It must be 20 years since I was first told that if Cardinal McCarrick's activities ever became common knowledge, then "the dominoes really would start to fall." In the arrogance of youth, I wondered in what sense those activities were not already common knowledge.
But first Saint John Paul II, and then Pope Benedict, demanded an old-fashioned thing called proof. When Pope Francis was presented with that, then he acted, and acted decisively. That approach was entirely correct. Gossip, rumour and hearsay are wholly insufficient.

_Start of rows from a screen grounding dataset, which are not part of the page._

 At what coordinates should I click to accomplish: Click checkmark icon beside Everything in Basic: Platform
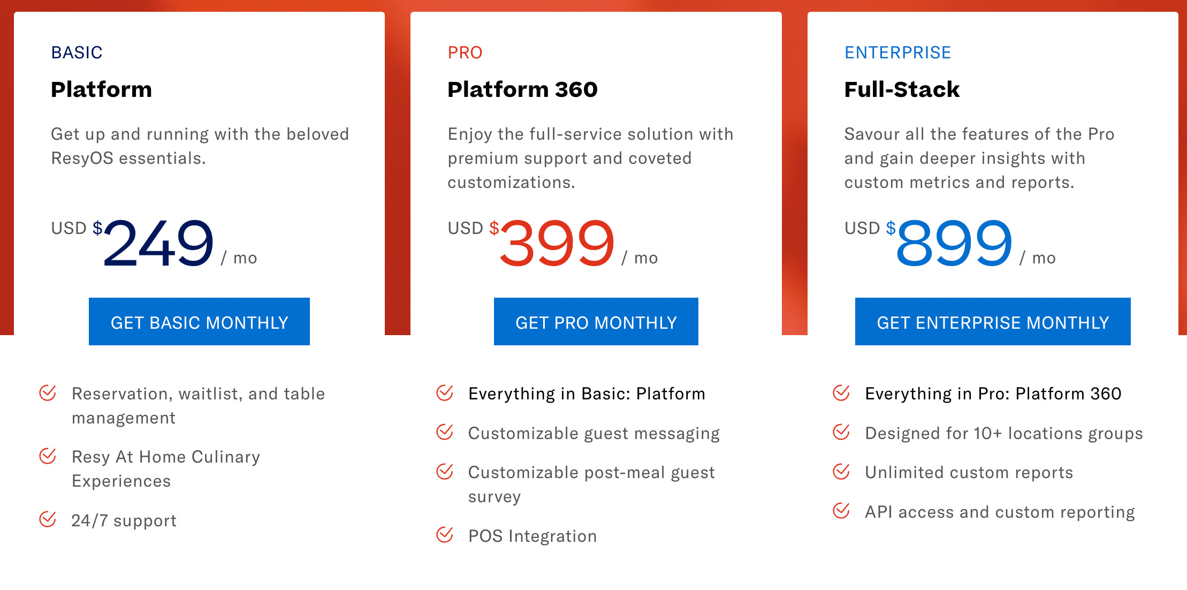point(445,393)
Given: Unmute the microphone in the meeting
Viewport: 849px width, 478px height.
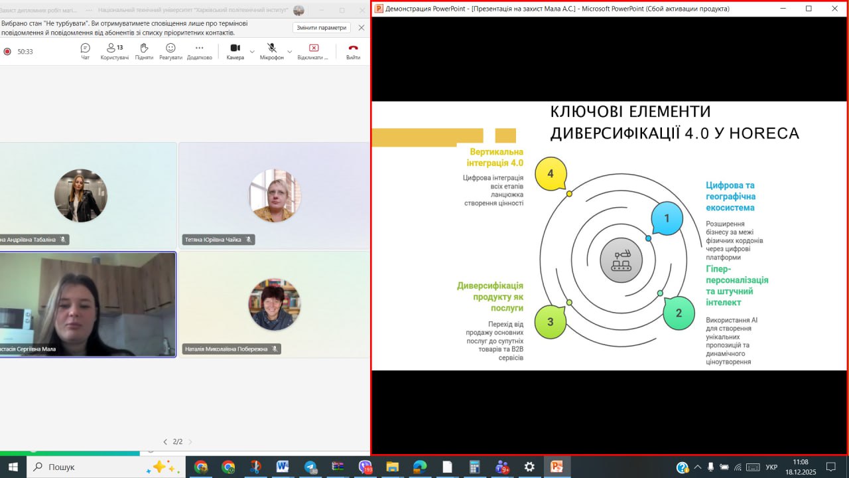Looking at the screenshot, I should click(272, 50).
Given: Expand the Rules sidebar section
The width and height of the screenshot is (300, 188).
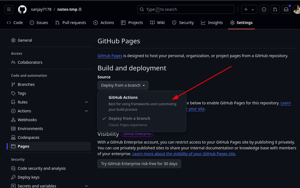Looking at the screenshot, I should click(86, 102).
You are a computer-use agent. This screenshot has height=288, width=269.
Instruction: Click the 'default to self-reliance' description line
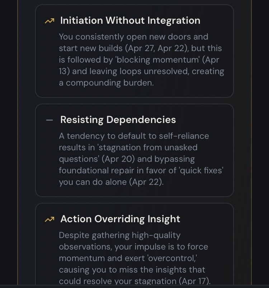click(134, 136)
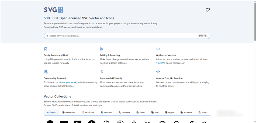The height and width of the screenshot is (123, 256).
Task: Open the Share your work link
Action: [x=68, y=82]
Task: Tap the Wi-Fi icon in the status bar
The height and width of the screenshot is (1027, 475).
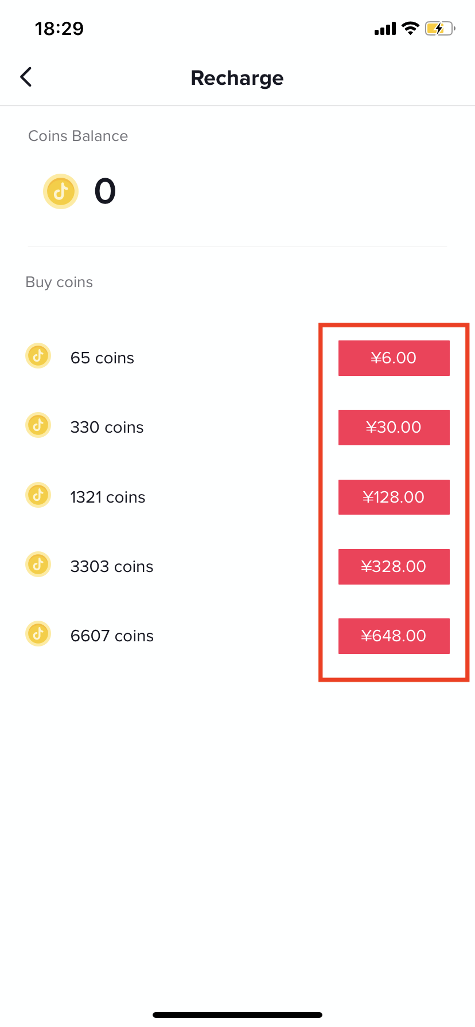Action: (410, 28)
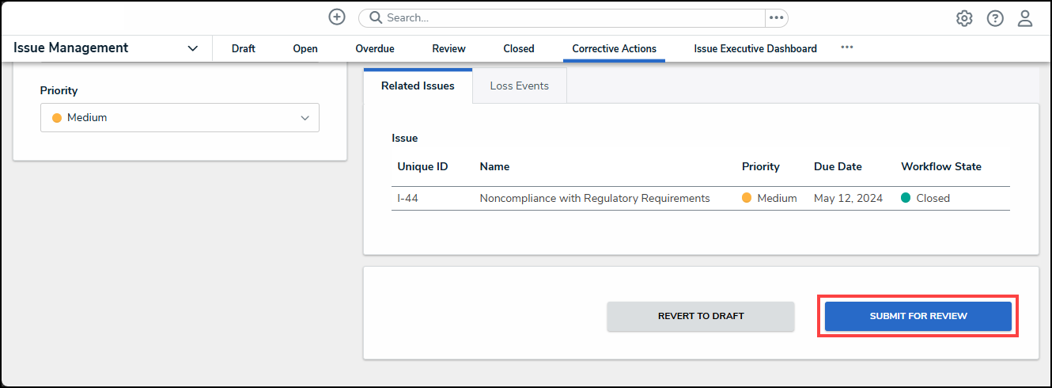Screen dimensions: 1052x388
Task: Click Submit for Review button
Action: [918, 316]
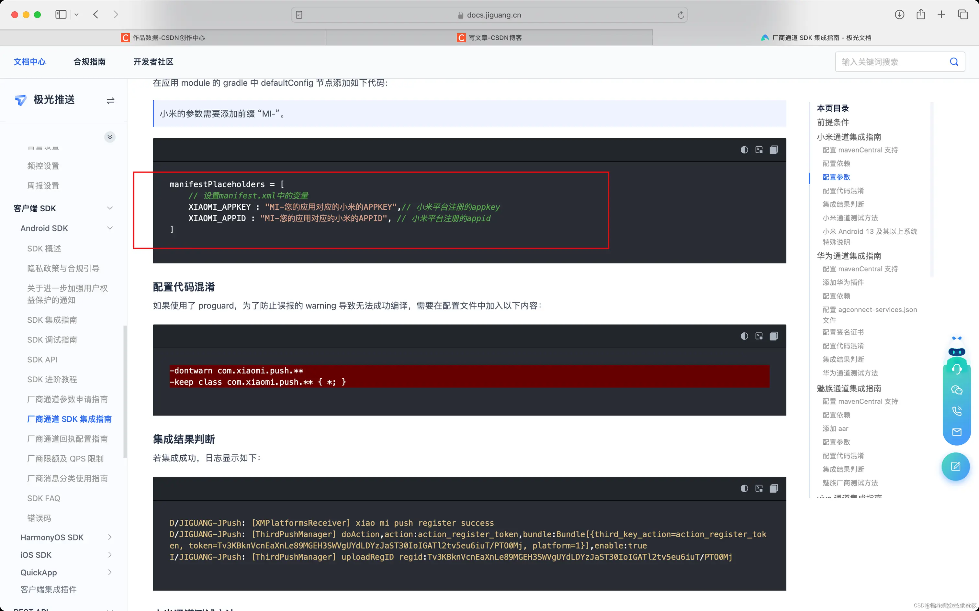Expand the HarmonyOS SDK tree item
Image resolution: width=979 pixels, height=611 pixels.
tap(110, 537)
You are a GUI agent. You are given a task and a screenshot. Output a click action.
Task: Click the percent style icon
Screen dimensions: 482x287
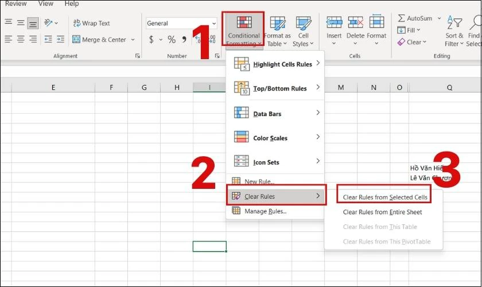(172, 40)
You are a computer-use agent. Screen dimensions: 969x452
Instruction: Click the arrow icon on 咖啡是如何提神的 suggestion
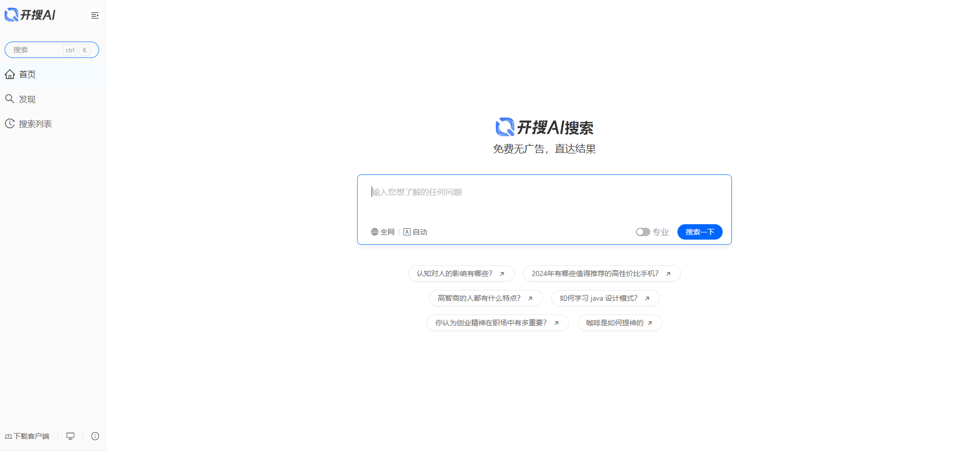(650, 323)
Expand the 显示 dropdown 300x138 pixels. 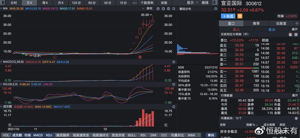(192, 3)
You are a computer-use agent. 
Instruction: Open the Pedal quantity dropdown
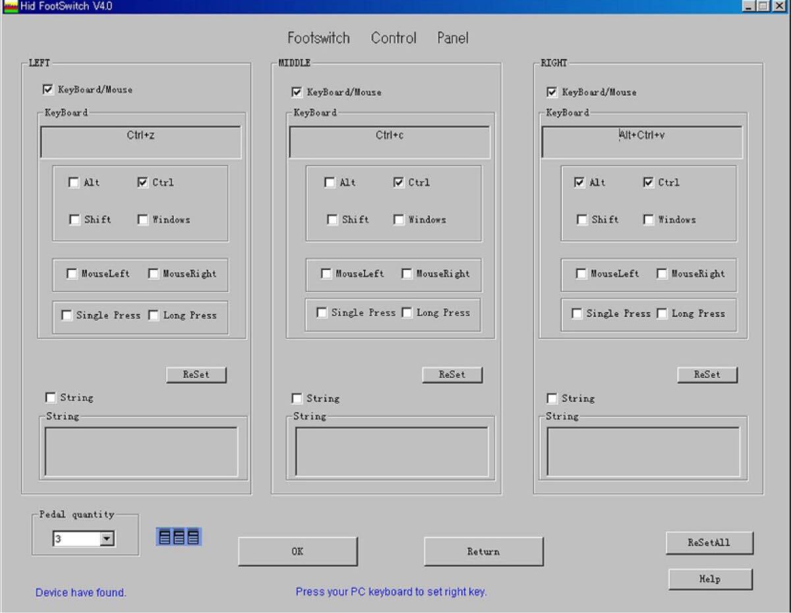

McCarrick's alleged victim was 16. At least today, he would have committed no offence in the United Kingdom unless coercion were proved, which is a notoriously, but necessarily, difficult thing to do. See also today's report into sex between Catholic priests and teenage boys in Britain, where only Catholic priests would in practice incur any legal or social penalty for having had sex with teenage boys.
Catholic priests who have offended in this regard have violated the Teaching of the Church, they have violated their own vows, and they have violated the Code of Canon Law, which establishes a specific offence of sexual activity with anyone under the age of 18, regardless of any lower age of consent in any civil jurisdiction. It is perfectly obvious who has the moral high ground here.
Meanwhile, let the highly politicised cottage industry around these things know that false allegations that were then withdrawn under cross-examination were bad for credibility, and that claims of sickness to secure adjournments will eventually require the production of medical evidence in open court. Another Crown Court trial? I have not relished anything so much in a very long time.